Summary of the Invention

Problems to be Solved by the Invention

[0005] However, although the heated glass door of Patent Document 1 describes the configuration of the glass door itself using a transparent substrate and a heating conductor, it does not specifically suggest a power supply structure for applying a voltage, and the switching of the ON / OFF of the heating function is not specified.

[0006] Incidentally, since the primary purpose of the heating function of the glass door is to warm the interior, it is considered that the heating function is unnecessary when the glass door is open, and it is desirable to energize the glass door only when it is closed.

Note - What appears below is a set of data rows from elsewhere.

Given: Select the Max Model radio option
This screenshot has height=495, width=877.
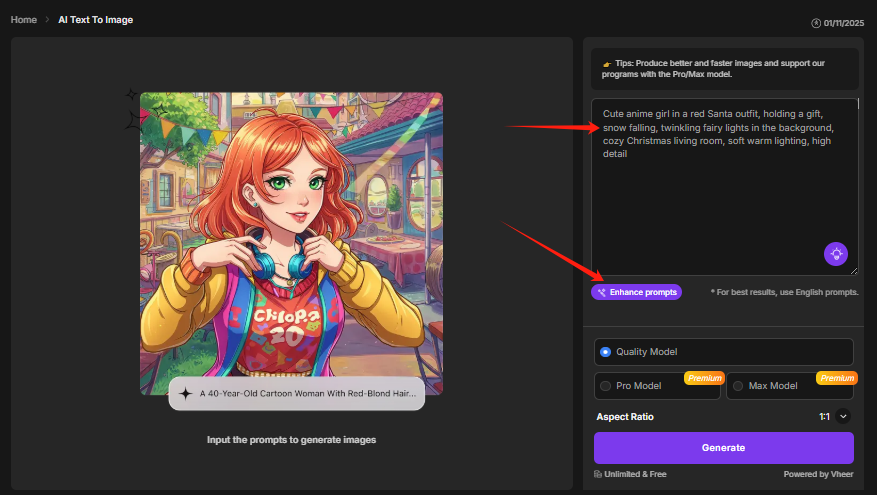Looking at the screenshot, I should (x=738, y=386).
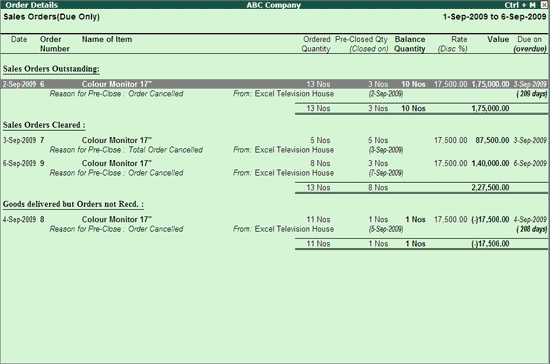Image resolution: width=550 pixels, height=364 pixels.
Task: Click the Total Order Cancelled reason text
Action: point(166,150)
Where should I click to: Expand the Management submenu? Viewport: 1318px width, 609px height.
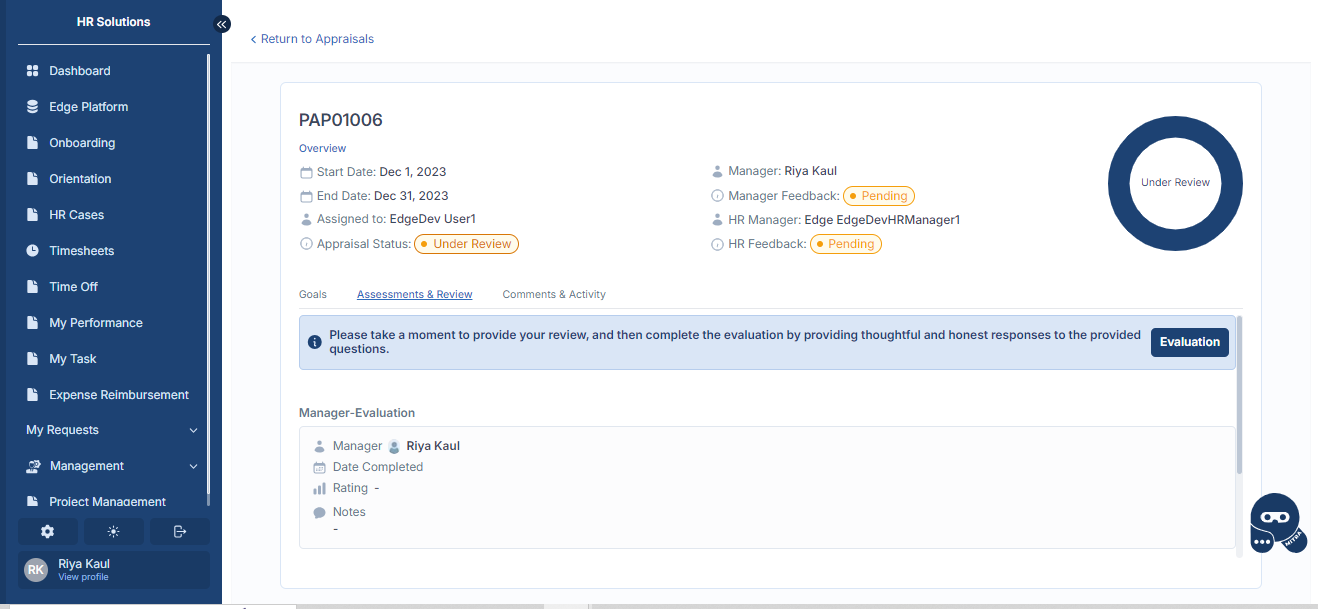pyautogui.click(x=112, y=466)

[0007] However, configuring the power supply to automatically perform on / off / electrical cutoff operations every time the glass door is frequently opened and closed would make the power supply structure complicated and prone to failure, and the power supply and power cutoff functions would vary due to changes in temperature and humidity, making it difficult to achieve a reliable power supply / power cutoff function that maintains a constant function at all times.

[0008] The present invention has been made in view of the above problems, and aims to provide a power supply structure that can simply energize and cut off power to the glass door in accordance with the opening and closing of the heated glass door, despite having a simple switch structure.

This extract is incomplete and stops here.